INSTRUCTIONS TO FOLLOW –
Rewrite the listing from the line with "You are a computer-use" to the line with "[x=584, y=109]", replacing "Activate" with "Select" and leaving everything else unchanged.

RECORDS FOR THIS EXERCISE –
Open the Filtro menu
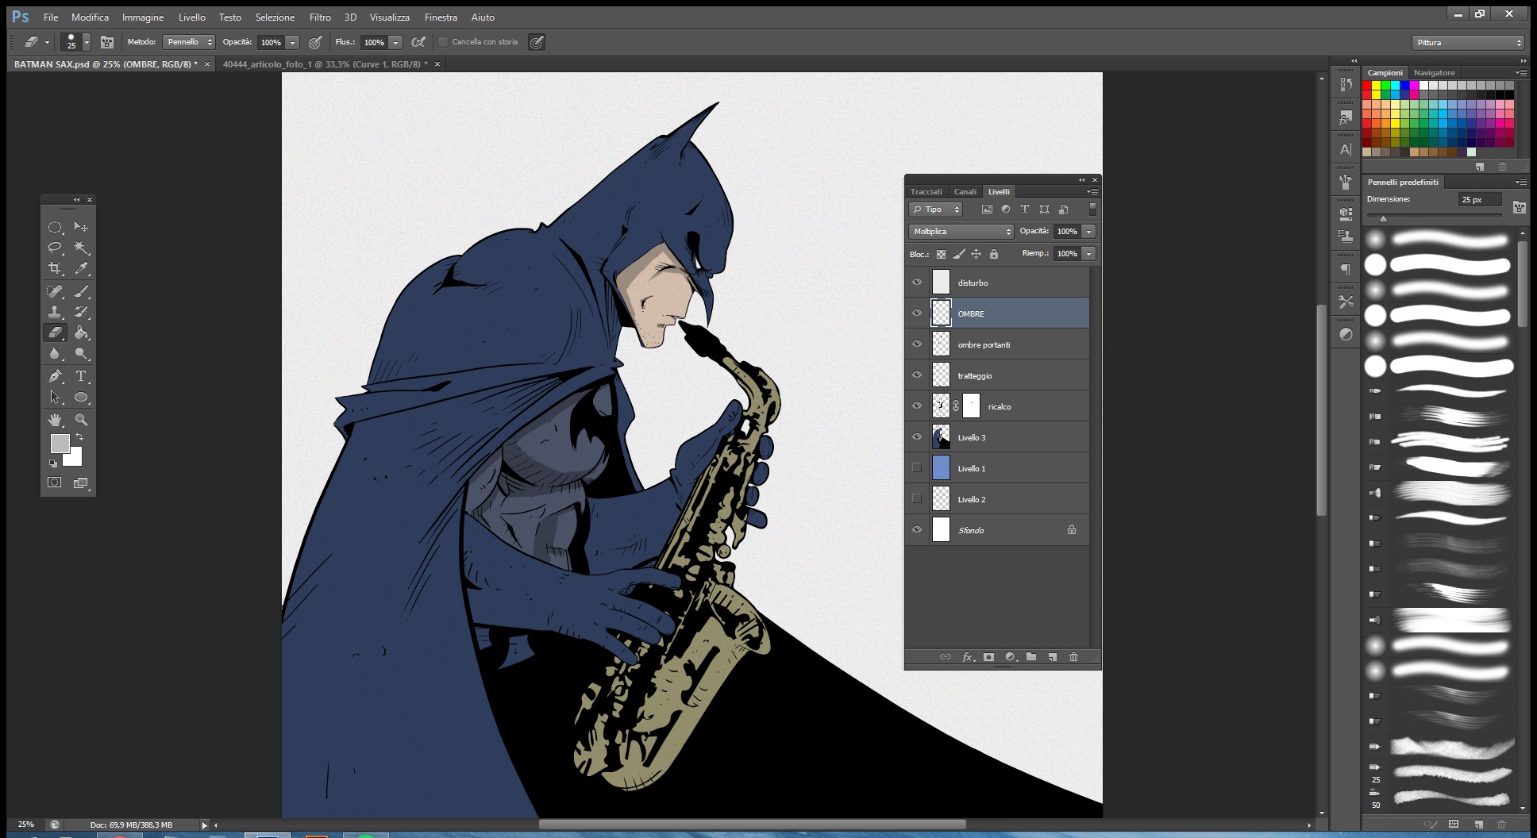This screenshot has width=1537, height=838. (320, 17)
--
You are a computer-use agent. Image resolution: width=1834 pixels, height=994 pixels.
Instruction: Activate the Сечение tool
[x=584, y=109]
==
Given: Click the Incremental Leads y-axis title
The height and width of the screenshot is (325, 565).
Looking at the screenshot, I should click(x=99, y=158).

FINAL RESULT –
You are a computer-use agent. Image resolution: width=1834 pixels, height=994 pixels.
Instruction: Select the Сечение tool
[x=584, y=109]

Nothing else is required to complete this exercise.